Was den Sachverhalt betrifft, so wurde ausgeführt, dass die beiden Frauen nach einer Diskussion an der Rezeption verlangten, mit der Geschäftsführung zu sprechen. Im Telefonat sei das Thema emotional diskutiert worden, zuerst mit der Beschuldigten, anschließend mit dem zweiten Geschäftsführer. Die Geschäftsführung habe die Betroffenen nochmals telefonisch darauf hingewiesen, dass Burkinis im Haus (von anderen Gästen) nicht gern gesehen seien und auch hygienische Gründe dagegensprechen würden. Unabhängig davon habe man sich an österreichische Gepflogenheiten zu halten. Mit Burkini könne man vielleicht in Saudi-Arabien schwimmen, aber nicht in Österreich. Letztlich einigte man sich auf einen Hotelwechsel, der von der Geschäftsführung organisiert und bezahlt wurde.

Landesverwaltungsgericht: "Hygienische Argumente greifen nicht"

In der rechtlichen Begründung erläuterte das Landesverwaltungsgericht, dass hygienische Argumente nicht greifen würden, "da Burkinis aus denselben Materialien wie andere Badebekleidung bestehen und die routinemäßigen Wasserüberprüfungen keinerlei Auffälligkeiten zeigten. Ebenso vermögen subjektive Befindlichkeiten anderer Gäste eine Ungleichbehandlung rechtlich nicht zu legitimieren". Das Fehlen einer schriftlichen Bade- oder Schwimmordnung und die nur vereinzelte Durchsetzung der angeblichen Regelung würden zusätzlich unterstreichen, dass keine objektiven, sachlich gerechtfertigten Gründe für das Verbot vorlagen.

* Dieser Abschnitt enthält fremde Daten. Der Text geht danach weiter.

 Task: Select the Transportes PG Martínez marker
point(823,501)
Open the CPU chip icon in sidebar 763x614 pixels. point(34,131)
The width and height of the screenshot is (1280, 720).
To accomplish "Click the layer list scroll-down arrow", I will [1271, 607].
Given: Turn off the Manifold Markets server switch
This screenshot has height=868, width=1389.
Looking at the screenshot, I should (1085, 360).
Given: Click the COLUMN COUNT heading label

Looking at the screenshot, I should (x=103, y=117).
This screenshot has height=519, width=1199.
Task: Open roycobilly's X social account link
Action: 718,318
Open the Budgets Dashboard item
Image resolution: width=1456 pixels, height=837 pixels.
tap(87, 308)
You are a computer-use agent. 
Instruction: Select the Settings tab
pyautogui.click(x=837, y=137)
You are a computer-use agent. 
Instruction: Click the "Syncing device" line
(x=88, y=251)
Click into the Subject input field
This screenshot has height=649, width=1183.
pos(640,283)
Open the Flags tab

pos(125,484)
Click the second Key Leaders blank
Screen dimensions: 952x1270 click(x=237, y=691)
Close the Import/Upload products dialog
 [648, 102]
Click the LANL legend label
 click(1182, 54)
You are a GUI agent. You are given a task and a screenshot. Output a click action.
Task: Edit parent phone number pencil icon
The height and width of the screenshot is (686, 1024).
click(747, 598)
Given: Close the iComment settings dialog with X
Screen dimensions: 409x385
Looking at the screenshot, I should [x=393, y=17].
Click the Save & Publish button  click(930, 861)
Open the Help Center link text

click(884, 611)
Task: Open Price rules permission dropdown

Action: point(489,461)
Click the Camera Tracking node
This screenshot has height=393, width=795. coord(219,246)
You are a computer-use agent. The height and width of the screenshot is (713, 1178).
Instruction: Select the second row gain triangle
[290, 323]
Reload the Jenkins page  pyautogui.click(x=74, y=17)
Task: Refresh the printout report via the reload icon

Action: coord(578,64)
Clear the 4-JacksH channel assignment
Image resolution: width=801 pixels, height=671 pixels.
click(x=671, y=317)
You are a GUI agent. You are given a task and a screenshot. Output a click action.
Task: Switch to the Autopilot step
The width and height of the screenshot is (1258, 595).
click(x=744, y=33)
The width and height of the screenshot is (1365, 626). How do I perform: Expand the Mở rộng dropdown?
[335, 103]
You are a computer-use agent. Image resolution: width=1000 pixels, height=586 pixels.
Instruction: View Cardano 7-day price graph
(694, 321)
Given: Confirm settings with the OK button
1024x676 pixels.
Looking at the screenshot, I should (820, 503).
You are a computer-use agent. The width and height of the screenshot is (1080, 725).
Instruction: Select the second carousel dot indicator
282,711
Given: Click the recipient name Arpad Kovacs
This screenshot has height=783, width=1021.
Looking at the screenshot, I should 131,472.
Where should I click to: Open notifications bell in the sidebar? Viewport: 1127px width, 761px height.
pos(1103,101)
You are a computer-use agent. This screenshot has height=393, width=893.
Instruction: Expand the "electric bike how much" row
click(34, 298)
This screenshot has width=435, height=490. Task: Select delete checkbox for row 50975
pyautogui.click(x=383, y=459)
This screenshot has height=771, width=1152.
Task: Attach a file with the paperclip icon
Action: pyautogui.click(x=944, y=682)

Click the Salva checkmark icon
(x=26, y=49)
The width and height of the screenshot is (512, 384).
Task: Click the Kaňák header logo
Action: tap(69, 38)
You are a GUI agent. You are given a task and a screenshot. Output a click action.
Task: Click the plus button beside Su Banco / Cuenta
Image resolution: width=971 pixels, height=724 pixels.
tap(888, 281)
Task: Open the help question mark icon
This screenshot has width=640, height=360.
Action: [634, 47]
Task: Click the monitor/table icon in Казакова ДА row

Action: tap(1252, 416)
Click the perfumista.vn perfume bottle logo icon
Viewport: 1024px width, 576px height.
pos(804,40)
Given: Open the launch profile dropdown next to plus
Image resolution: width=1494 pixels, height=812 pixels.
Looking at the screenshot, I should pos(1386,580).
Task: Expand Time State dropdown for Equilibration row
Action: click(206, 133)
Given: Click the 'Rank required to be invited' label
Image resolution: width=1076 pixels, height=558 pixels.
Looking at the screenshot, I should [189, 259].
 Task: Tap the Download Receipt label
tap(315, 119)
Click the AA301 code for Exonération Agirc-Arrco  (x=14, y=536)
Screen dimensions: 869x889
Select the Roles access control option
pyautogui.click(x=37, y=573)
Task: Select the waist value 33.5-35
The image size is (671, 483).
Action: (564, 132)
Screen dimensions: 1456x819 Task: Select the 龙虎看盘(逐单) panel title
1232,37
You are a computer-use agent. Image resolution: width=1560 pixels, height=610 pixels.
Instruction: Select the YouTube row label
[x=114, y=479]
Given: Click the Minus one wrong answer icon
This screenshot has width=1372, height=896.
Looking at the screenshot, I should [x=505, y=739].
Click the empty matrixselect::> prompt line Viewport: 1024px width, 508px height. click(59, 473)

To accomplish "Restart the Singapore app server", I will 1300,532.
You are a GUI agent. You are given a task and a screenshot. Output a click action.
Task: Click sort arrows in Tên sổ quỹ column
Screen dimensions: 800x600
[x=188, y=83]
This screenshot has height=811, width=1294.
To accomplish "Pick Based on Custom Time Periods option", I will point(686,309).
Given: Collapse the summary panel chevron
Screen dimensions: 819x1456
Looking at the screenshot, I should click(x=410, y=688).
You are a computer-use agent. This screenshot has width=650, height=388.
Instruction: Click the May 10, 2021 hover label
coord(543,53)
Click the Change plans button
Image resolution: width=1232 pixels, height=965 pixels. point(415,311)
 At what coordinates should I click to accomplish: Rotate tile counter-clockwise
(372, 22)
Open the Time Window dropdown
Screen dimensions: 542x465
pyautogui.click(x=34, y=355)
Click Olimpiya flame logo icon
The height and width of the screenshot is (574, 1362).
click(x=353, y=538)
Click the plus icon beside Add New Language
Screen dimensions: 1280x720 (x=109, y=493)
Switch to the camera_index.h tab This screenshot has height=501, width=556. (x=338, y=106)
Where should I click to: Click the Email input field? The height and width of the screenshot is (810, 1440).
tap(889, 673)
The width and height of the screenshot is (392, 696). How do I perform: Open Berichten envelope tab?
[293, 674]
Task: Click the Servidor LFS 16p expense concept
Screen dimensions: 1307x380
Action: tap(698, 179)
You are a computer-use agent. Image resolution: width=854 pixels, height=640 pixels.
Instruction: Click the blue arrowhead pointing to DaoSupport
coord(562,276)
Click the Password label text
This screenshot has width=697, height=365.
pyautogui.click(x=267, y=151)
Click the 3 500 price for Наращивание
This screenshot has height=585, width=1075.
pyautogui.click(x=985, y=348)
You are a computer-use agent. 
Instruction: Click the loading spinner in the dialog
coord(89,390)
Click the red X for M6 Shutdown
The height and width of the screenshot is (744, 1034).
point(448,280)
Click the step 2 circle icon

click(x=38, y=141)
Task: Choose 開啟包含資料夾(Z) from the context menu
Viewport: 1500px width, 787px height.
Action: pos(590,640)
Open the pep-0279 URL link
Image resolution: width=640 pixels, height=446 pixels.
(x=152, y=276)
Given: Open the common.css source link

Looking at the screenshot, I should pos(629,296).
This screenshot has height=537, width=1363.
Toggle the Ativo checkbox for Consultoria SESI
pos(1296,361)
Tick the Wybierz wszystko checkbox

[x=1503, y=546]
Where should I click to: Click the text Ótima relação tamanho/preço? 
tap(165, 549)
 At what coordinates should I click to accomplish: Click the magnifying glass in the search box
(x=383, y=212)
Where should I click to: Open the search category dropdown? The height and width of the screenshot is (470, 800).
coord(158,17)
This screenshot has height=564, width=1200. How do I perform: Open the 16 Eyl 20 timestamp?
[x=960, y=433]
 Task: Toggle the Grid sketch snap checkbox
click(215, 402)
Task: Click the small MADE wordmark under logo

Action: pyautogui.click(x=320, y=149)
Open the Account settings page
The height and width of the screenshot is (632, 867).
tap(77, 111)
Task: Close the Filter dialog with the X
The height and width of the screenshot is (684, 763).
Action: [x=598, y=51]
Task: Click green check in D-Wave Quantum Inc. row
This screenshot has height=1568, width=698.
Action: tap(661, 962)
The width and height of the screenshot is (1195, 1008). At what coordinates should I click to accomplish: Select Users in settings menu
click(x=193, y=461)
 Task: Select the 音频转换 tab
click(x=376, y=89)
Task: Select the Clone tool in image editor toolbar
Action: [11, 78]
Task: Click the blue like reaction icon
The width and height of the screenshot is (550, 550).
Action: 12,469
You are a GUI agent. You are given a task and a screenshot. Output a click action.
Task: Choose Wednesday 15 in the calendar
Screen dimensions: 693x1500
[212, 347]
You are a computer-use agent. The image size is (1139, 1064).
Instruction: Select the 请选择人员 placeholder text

Neben der mittelbaren Diskriminierung ging das Gericht auch von einer unmittelbaren Diskriminierung der beiden Frauen aus. Das deshalb, weil durch Äußerungen der Hotelbetreiber zum Ausdruck gebracht worden sei, dass bestimmte Personen aufgrund ihrer religiös motivierten Schwimmbekleidung im Pool nicht erwünscht seien. Zu der von der Bezirkshauptmannschaft verhängten Geldstrafe von 100 Euro kommen auf die Hotelbetreiber nun weitere 20 Euro hinzu - als Beitrag zu den Kosten des Strafverfahrens am Landesverwaltungsgericht.

Gegenüber den "Salzburger Nachrichten" erklärte eine der beiden betroffenen Frauen: "Mir ist durchaus bewusst, dass sich viele Bürgerinnen und Bürger dieses Landes für ein Burkiniverbot aussprechen würden; als Juristin halte ich fest, dass die Benachteiligung eines Menschen nur dann keine Diskriminierung darstellt, wenn sie sachlich gerechtfertigt ist, etwa weil dadurch ein Schaden verhindert wird." Als Friedensaktivistin appelliere sie an alle, die ein solches Verbot befürworten: "Frauen bzw. Menschen bedecken ihren Körper aus den unterschiedlichsten Gründen - weil sie sich mit mehr Haut nicht wohlfühlen, aus medizinischen Gründen wie dem Schutz vor UV-Strahlung oder aus kulturellen bzw. religiösen Gründen - und sie erleben es als tiefe Demütigung, wenn sie gezwungen werden, sich auszuziehen, obwohl dadurch niemandem ein Schaden entsteht."